Unfortunately, there’s already drama surrounding the long-awaited Aretha Franklin documentary, Amazing Grace. Producer Chiemi Karasawa has filed an arbitration case against director Alan Elliott, alleging that she is owed a producer fee and years’ worth of compensation.
According to Variety, Karasawa gave her side of the story. “I have not been paid a dime of my Producer Fee or the amounts that I am entitled to contractually,” she wrote. “I’m saddened that it’s come to this point, but thrilled that the film is being released for a public audience where it belongs.”
Karasawa explained that she came onto the project in 2010 and was instrumental in receiving access to the footage and getting it synced and digitized by a lab. All of this was done before the film had received funding. She states that she also developed the production budget, hired editor Jeff Buchanan, and supervised the editing of the film at New York’s Final Cut in 2011.
Karasawa was involved in even more behind-the-scenes work, including editing the fundraising trailer with Buchanan, traveling to Cannes to pitch the film to potential investors, and hosting screenings for the film industry between 2011 and 2012, which led to the film’s premiere at DOC NYC.
Elliot’s attorney, Vincent Cox, only told Variety: “The dispute is going to be resolved through arbitration.”
This is also not the first time Elliot has been taken to court over this film, according to Variety. In 2011 and 2015, Franklin’s lawyers blocked the film’s release twice, the latter time happened when Elliott tried to show the film at the Telluride Film Festival. Franklin’s estate and Elliott reached an understanding after Franklin’s 2018 death.
It’s a shame that money issues are threatening to overshadow the positivity of Amazing Grace, since the focus should be on the years’ worth of work it took to secure the 1972 footage of Franklin’s two performances at the New Temple Missionary Baptist Church in the Los Angeles neighborhood of Watts. The film’s original director, Sydney Pollack, never released the film because of technical issues and other factors.

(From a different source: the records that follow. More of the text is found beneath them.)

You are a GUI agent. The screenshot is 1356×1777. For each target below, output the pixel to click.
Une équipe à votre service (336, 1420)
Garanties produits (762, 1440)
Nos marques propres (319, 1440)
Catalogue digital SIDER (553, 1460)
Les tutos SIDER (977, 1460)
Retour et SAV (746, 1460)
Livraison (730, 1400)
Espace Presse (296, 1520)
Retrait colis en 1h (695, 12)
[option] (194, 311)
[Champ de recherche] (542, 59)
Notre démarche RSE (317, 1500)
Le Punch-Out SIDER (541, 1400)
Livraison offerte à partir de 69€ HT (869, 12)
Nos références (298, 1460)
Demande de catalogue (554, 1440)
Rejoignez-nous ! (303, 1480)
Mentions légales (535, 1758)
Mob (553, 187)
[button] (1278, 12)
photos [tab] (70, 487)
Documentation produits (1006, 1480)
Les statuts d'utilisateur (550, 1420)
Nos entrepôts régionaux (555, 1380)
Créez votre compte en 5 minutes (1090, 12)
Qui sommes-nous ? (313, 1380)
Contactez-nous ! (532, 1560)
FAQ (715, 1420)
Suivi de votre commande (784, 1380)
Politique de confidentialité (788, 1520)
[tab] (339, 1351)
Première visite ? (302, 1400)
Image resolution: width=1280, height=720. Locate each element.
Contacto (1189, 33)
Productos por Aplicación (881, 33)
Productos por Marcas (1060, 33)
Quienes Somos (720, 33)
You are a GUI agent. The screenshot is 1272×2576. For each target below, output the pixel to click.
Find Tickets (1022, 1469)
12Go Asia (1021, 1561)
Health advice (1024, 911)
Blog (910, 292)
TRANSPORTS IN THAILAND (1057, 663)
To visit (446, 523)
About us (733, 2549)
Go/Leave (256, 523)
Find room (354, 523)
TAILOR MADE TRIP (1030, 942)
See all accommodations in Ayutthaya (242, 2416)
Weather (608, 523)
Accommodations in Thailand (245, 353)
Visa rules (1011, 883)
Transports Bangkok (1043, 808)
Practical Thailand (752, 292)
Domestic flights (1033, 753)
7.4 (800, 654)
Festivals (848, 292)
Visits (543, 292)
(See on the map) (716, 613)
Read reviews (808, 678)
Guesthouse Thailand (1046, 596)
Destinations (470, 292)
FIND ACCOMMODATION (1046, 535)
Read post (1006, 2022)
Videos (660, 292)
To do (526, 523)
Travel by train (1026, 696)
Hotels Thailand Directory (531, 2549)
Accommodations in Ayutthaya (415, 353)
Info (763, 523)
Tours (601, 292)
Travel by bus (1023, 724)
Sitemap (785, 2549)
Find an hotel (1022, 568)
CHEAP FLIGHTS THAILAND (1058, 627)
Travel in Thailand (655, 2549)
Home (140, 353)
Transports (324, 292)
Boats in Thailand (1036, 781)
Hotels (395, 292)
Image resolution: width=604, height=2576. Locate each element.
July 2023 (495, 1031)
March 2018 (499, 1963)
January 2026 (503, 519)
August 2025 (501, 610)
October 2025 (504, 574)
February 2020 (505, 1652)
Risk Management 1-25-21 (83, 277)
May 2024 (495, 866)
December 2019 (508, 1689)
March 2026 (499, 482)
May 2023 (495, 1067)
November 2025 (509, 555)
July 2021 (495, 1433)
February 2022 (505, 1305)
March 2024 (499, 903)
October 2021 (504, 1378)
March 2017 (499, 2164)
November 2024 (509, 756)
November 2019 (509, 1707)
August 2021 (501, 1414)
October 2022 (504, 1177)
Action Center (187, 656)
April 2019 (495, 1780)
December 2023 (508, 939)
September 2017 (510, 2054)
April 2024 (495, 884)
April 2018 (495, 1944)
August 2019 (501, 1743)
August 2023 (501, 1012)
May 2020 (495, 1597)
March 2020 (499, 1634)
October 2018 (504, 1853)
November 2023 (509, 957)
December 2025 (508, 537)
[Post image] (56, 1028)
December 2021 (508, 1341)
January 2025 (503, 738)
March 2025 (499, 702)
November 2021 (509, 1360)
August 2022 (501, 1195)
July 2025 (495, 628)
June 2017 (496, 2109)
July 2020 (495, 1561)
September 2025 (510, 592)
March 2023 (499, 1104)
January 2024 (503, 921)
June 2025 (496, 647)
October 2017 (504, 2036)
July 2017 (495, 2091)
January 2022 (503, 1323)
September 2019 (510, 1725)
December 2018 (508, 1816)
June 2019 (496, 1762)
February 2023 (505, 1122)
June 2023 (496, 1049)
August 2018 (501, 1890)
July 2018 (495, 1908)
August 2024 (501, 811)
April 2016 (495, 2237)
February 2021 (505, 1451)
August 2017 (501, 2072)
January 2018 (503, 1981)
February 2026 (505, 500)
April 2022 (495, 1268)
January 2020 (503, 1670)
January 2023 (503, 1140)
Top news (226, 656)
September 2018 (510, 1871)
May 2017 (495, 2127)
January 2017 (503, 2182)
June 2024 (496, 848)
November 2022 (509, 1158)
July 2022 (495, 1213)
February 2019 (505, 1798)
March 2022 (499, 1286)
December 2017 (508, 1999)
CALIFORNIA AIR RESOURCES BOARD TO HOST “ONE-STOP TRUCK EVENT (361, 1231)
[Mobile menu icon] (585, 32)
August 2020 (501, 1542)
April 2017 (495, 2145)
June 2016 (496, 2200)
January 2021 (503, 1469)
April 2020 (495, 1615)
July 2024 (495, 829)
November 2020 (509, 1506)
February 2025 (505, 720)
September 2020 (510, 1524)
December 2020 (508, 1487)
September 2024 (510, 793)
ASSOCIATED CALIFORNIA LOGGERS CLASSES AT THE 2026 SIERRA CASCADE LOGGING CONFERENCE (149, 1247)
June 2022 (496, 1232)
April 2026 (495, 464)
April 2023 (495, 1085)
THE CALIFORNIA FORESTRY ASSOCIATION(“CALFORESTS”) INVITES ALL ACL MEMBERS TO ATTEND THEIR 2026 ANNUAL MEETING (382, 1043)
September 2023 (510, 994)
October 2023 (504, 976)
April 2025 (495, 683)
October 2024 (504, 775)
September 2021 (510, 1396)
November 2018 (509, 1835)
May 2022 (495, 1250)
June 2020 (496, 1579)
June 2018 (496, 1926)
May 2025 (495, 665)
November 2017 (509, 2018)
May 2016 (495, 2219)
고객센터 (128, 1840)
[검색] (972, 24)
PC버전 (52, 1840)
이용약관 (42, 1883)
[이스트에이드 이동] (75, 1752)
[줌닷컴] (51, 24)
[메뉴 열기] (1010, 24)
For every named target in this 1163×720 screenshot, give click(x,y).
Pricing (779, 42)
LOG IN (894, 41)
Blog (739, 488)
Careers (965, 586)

Aramide A. Tinubu viewed the documentary for Shadow And Act, and wrote in her review how the film is one “that music lovers, believers, and everyone else desperately needs to see.”
“From the moment her fingers begin moving across the piano keys, and certainly, in the instances where Franklin’s vocals are isolated–the choir band, and audience suddenly silenced in the background–Amazing Grace is a glorious experience highlighting at its core what’s so pure and welcoming about the Black church,” she wrote.